Texto fornecido
....

Investimentos: o Brasil classificou a Irlanda como um paraíso fiscal em setembro de 2016 (Phil Ashley/Thinkstock)
Reuters
Publicado em 20 de outubro de 2017 às 16h45.
Londres - O Brasil proporcionou aos investidores alguns dos melhores retornos do mundo este ano, mas os fundos de investimento com sede na Irlanda foram forçados a adotar novas estratégias para obter bons ganhos com seus recursos.
O Brasil classificou a Irlanda como um paraíso fiscal em setembro de 2016 devido às suas baixas alíquotas de impostos para pessoas jurídicas, então os fundos de investimento em Dublin agora pagam impostos mais altos sobre rendimentos auferidos com ações e títulos brasileiros do que os fundos em alguns centros rivais, como Luxemburgo.
Em uma indústria bastante competitiva, os fundos de investimento com sede em Dublin têm que aceitar ganhos mais baixos do Brasil, reduzindo sua exposição ao país ou buscando maneiras de acompanhar os fundos rivais em outros lugares sujeitos a impostos mais baixos.
"É uma questão importante porque, por algum motivo, Luxemburgo não é tratado da mesma forma, então os gestores de ativos estabelecidos lá tem maior vantagem do que Dublin, em princípio", disse Rob Drijkoningen, chefe de dívida emergente da Neuberger Berman, que gerencia mais de 30 fundos listados em Dublin.
O Brasil é a nona maior economia do mundo, depois da Itália e à frente do Canadá, portanto, geralmente representa uma parcela significativa nas carteiras de investimentos globais ou do mercado emergente.
A dívida do Brasil responde por um décimo do índice de títulos públicos de países emergentes do JPMorgan. As ações brasileiras representam 7,6 por cento do índice MSCI Emerging Markets.

....

Material fornecido
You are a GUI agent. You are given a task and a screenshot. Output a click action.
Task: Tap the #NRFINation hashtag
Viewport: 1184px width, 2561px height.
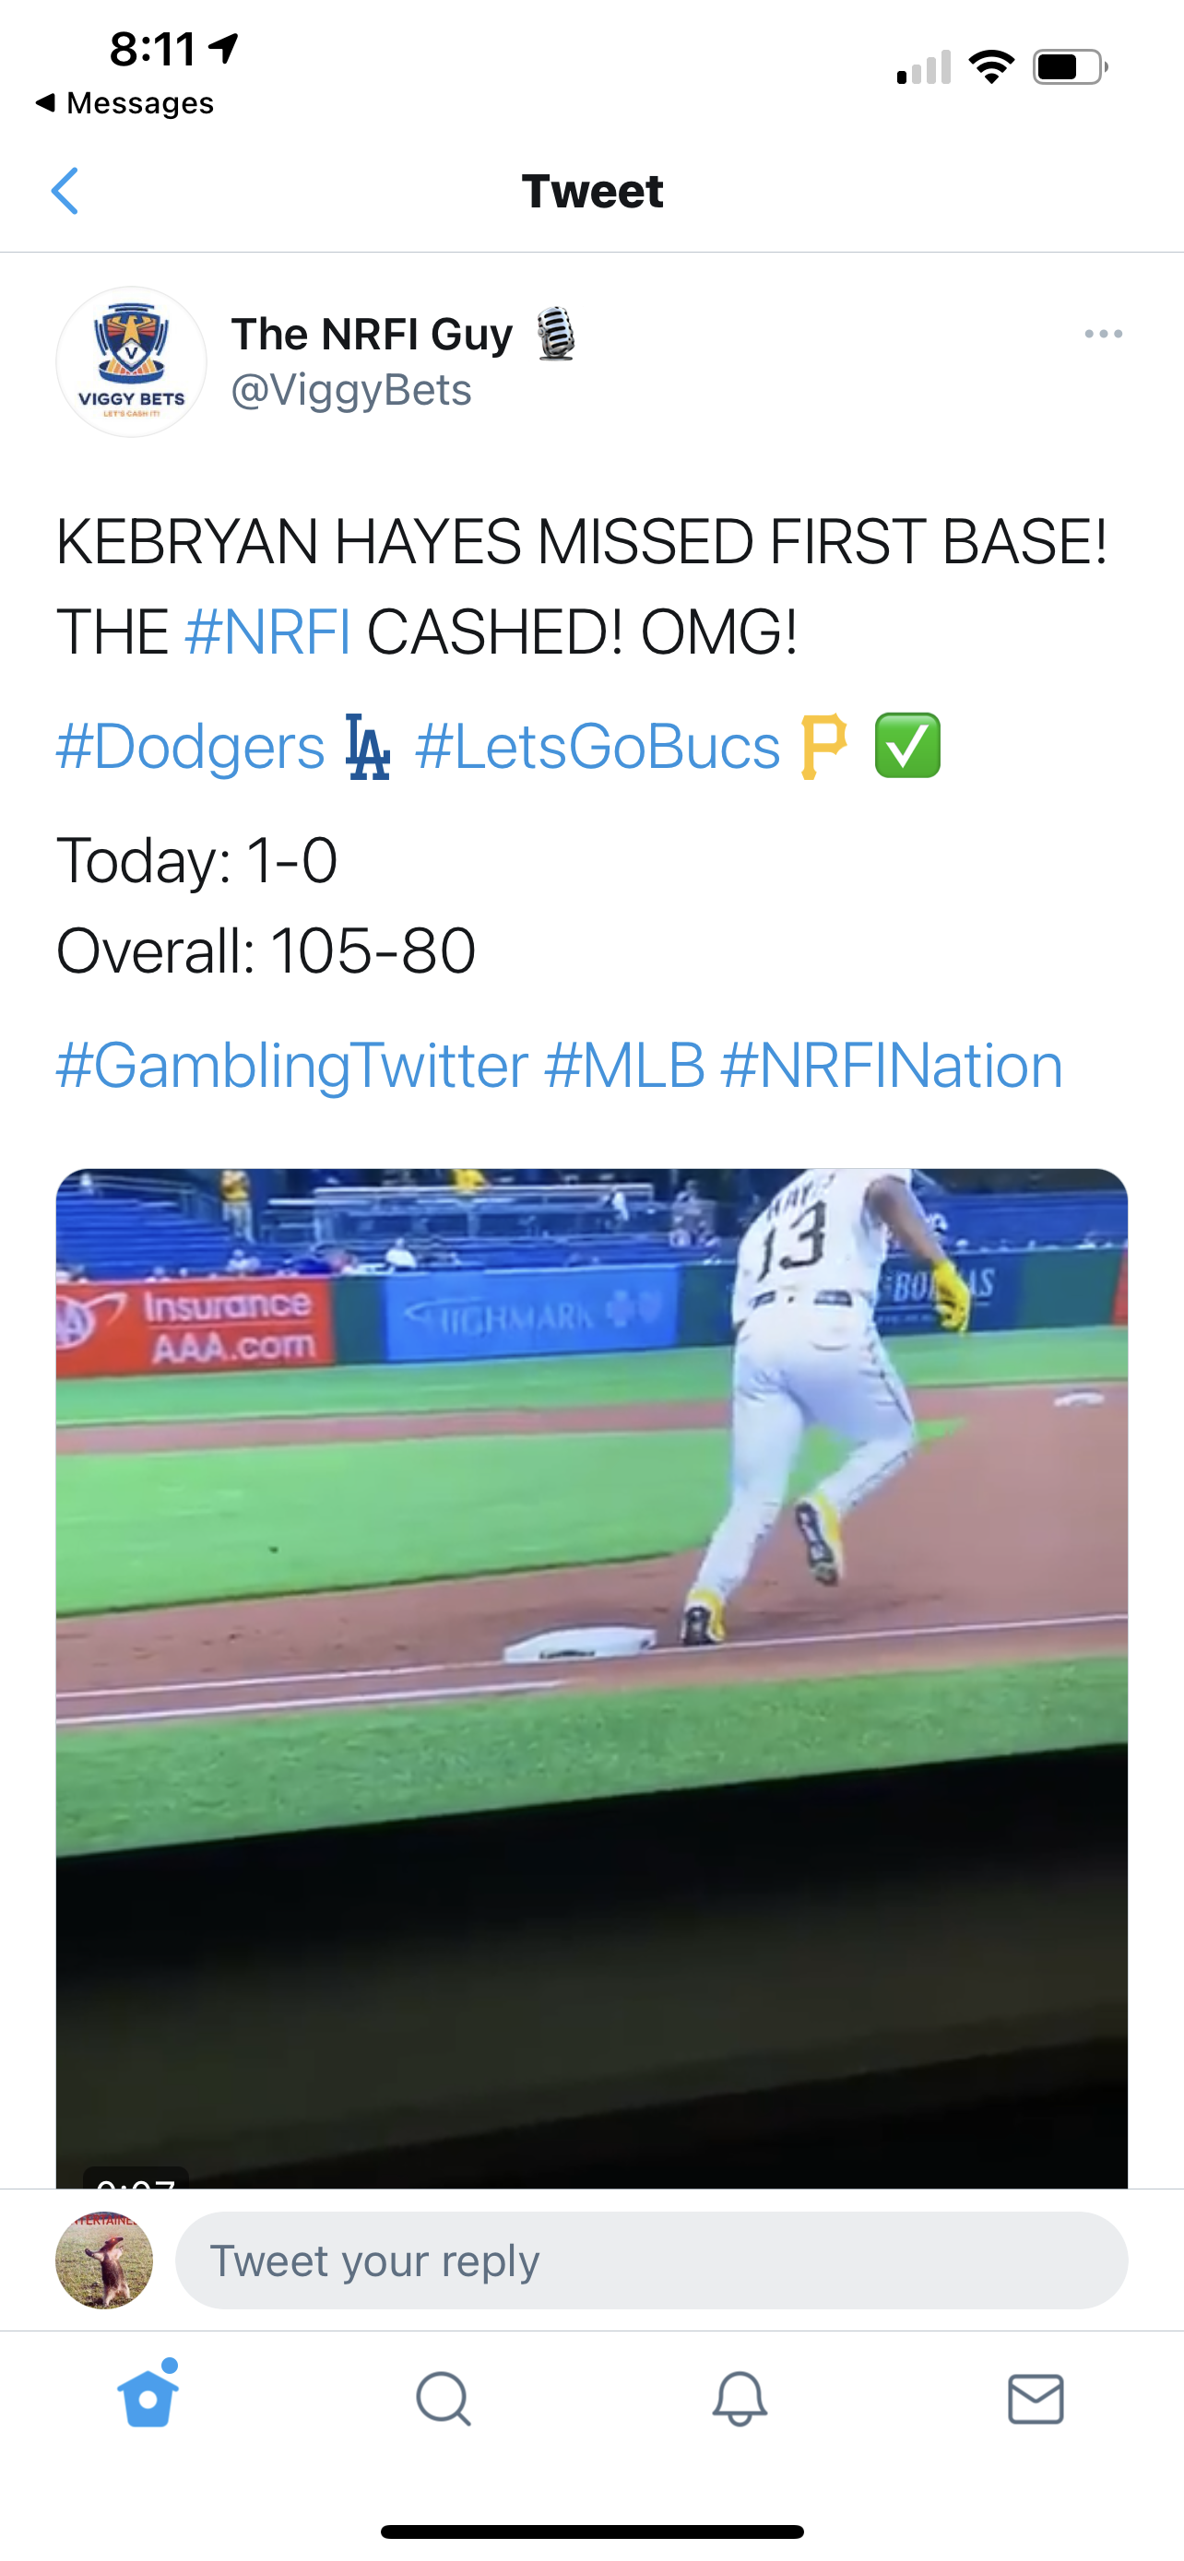(891, 1066)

....

Objetivo da tarefa
Reproduza, palavra por palavra, o trecho da reportagem sobre a Irlanda como paraíso fiscal que começa em "Em uma indústria" e termina logo depois de "do mercado emergente.".

Resposta escrita
Em uma indústria bastante competitiva, os fundos de investimento com sede em Dublin têm que aceitar ganhos mais baixos do Brasil, reduzindo sua exposição ao país ou buscando maneiras de acompanhar os fundos rivais em outros lugares sujeitos a impostos mais baixos.
"É uma questão importante porque, por algum motivo, Luxemburgo não é tratado da mesma forma, então os gestores de ativos estabelecidos lá tem maior vantagem do que Dublin, em princípio", disse Rob Drijkoningen, chefe de dívida emergente da Neuberger Berman, que gerencia mais de 30 fundos listados em Dublin.
O Brasil é a nona maior economia do mundo, depois da Itália e à frente do Canadá, portanto, geralmente representa uma parcela significativa nas carteiras de investimentos globais ou do mercado emergente.